WHAT IS ASKED:
1. Copy the part of the travel account that opens with the words containing "We headed to the Hoover" and closes with "straddles the gorge.".
2. Answer these questions from the travel account:
(a) What price tag did the Cirque du Soleil show carry?
(b) From which floor did the group watch the sun rise over the desert?
(c) At what elevation does the travel account place Flagstaff?
3. List every feature of Battista's Italian Hole in the Wall that the travel account describes.

— start SUPPLIED PASSAGE —

Afterward, we walked up and down the Strip looking for a decent dinner but didn't have much luck. The maze-like behemoth hotels lead you past every single betting device in the building before the restaurants. I'm sure there is good food to be found in this town but good, affordable food? I wanted L'Express but what I got was Battista's Italian Hole in the Wall. Menu written on the wall, salad served in plastic bowls, free carafe of wine with every dinner, ceilings covered with wicker baskets. You get the picture. We thought about a Cirque du Soleil show but couldn't swallow the $1000 price tag for two hours of entertainment. It almost made the Donny & Marie show at our hotel look good! I'm a little bit country... We did get to see the seriously impressive fountain show outside Bellagio. The carpeted casinos stink of smoke and are full of older men and women, many with walkers parked beside the slot machines, waiting for their ship to come in. They seem to be there morning, noon and night. When Wil went down to the lobby at 6 the next morning, he was chatted up by a couple of friendly "ladies" looking for a date. He came back to get us and, after watching the sun rise over the desert — an impressive sight from the twenty-second floor — we headed to the Bellagio buffet for breakfast. On the way, we passed two different poker rooms with at least three tables full of gamblers. Have they been up all night or did they start the session extra early this morning? Which is sadder? At least these gamblers are up against other humans instead of machines. Aack. I am beyond grossed out by this place. Breakfast was a bewildering selection of delicious treats. We all gorged ourselves and then got back to the car as fast as we could. We had a good time. Hell, we always have a good time but Las Vegas is, thankfully, no longer on my list.

We headed to the Hoover Dam, a reminder of how this quantity of humans cannot be sustained in this arid environment. The road zigzags down into the gorge toward the dam, past a security check (since 9/11, no doubt). We pulled over and walked across the structure, the drop into Lake Mead dizzying but nowhere near the height of the plummeting downriver side. Our house would fit in the overflow pipe alone. The dam, which apparently holds enough cement to pave a two-lane road from California to New York, is a monster and must have seemed all the more so without the massive new bridge that straddles the gorge.

The drive from the dam to Flagstaff, Arizona was beautiful. Sharp mountains, boulders crumbling everywhere. The rolling ground is pale brown dirt and brush, the patchy scrub looks like hair implants. As we get closer to Flagstaff, at 7000 feet, the temperature drops and snow starts appearing on the ground. Then lots of ice. I am sooo not ready for this! When I think of Arizona I certainly do not think of snow.

— end SUPPLIED PASSAGE —
— start INFORMATION SUPPLIED —

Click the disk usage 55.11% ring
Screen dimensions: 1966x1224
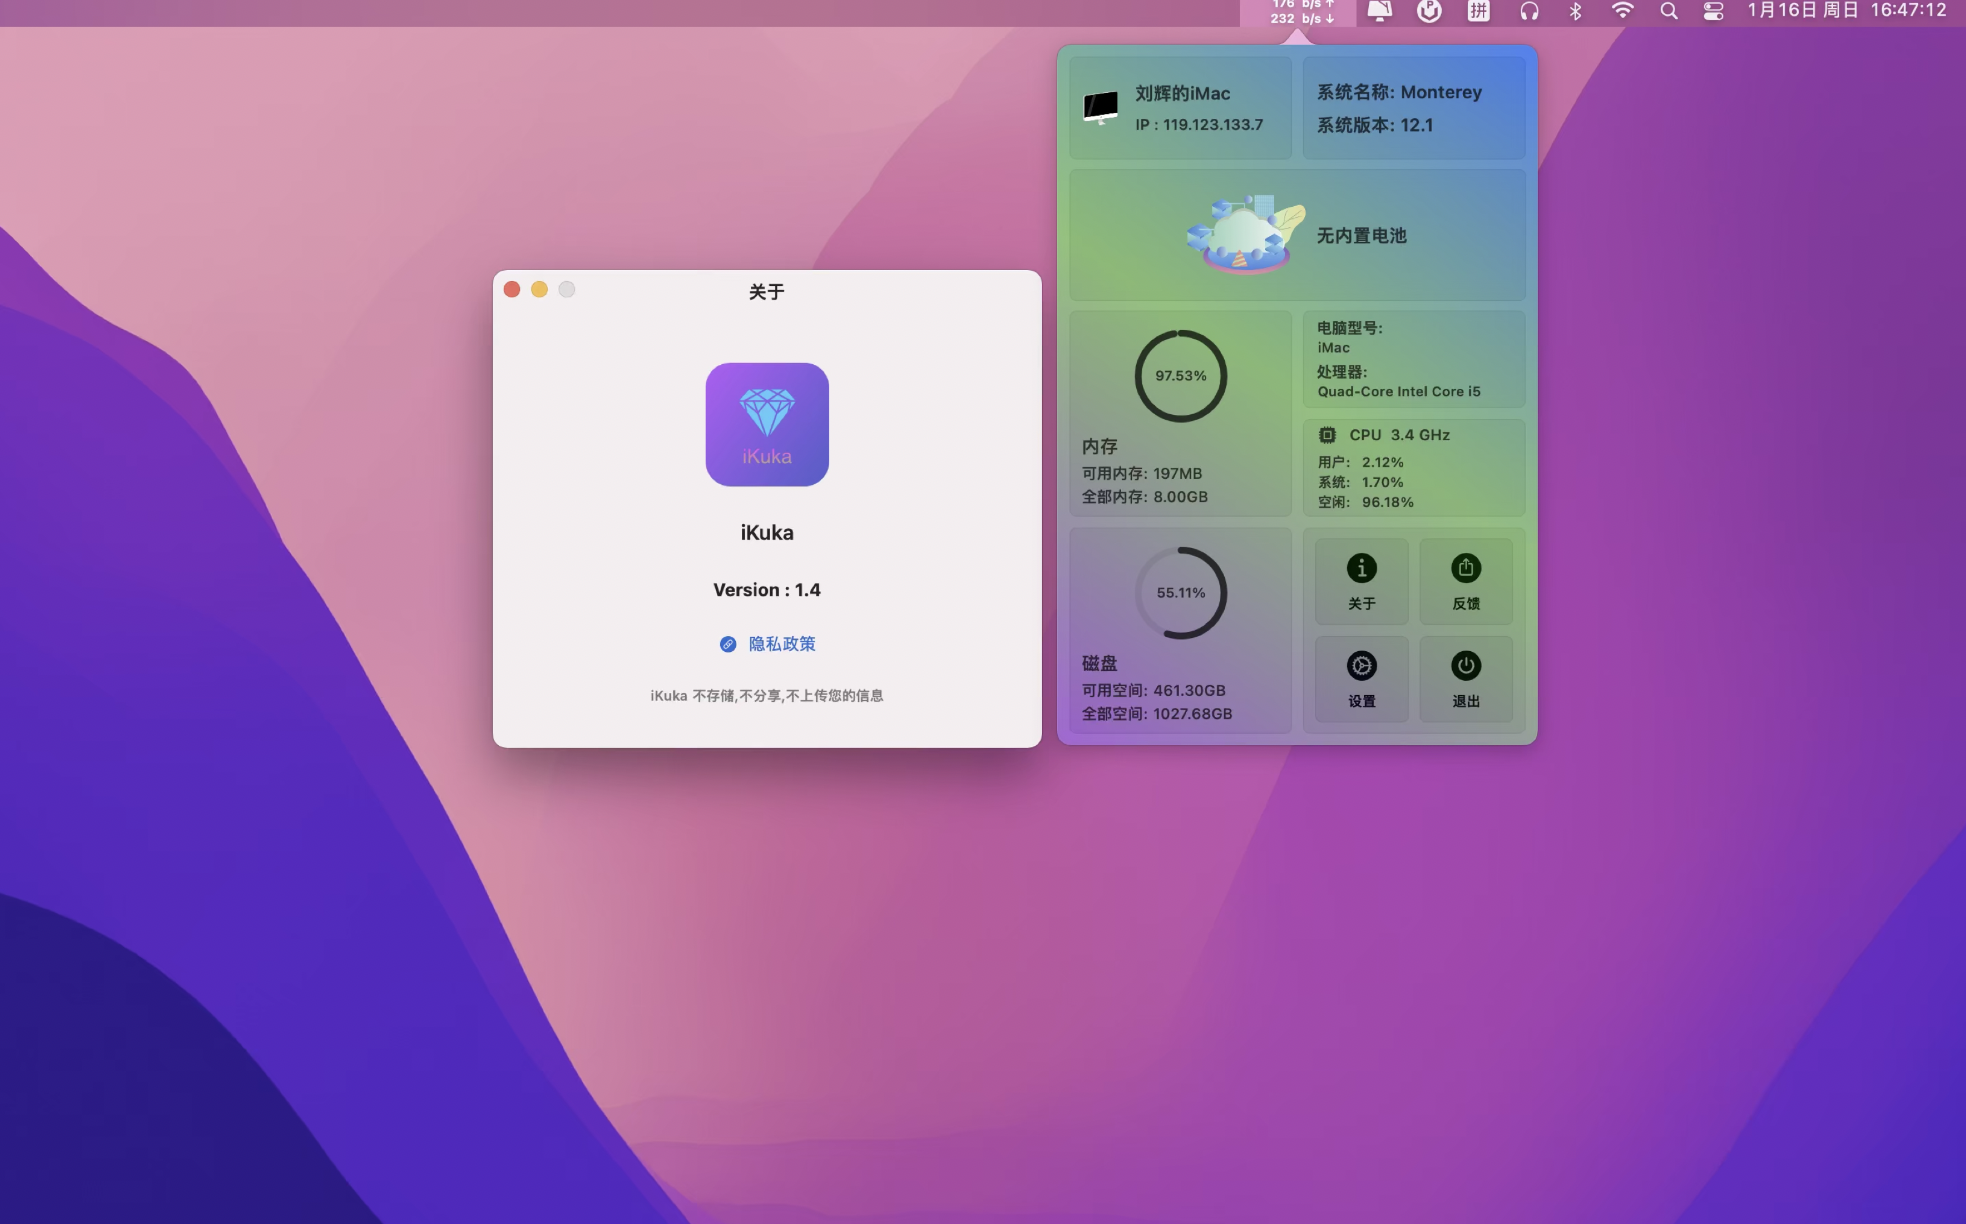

— end INFORMATION SUPPLIED —

SOLUTIONS BELOW:
1.
We headed to the Hoover Dam, a reminder of how this quantity of humans cannot be sustained in this arid environment. The road zigzags down into the gorge toward the dam, past a security check (since 9/11, no doubt). We pulled over and walked across the structure, the drop into Lake Mead dizzying but nowhere near the height of the plummeting downriver side. Our house would fit in the overflow pipe alone. The dam, which apparently holds enough cement to pave a two-lane road from California to New York, is a monster and must have seemed all the more so without the massive new bridge that straddles the gorge.

2.
(a) $1000
(b) The twenty-second floor
(c) 7000 feet

3.
- Menu written on the wall
- Salad served in plastic bowls
- Free carafe of wine with every dinner
- Ceilings covered with wicker baskets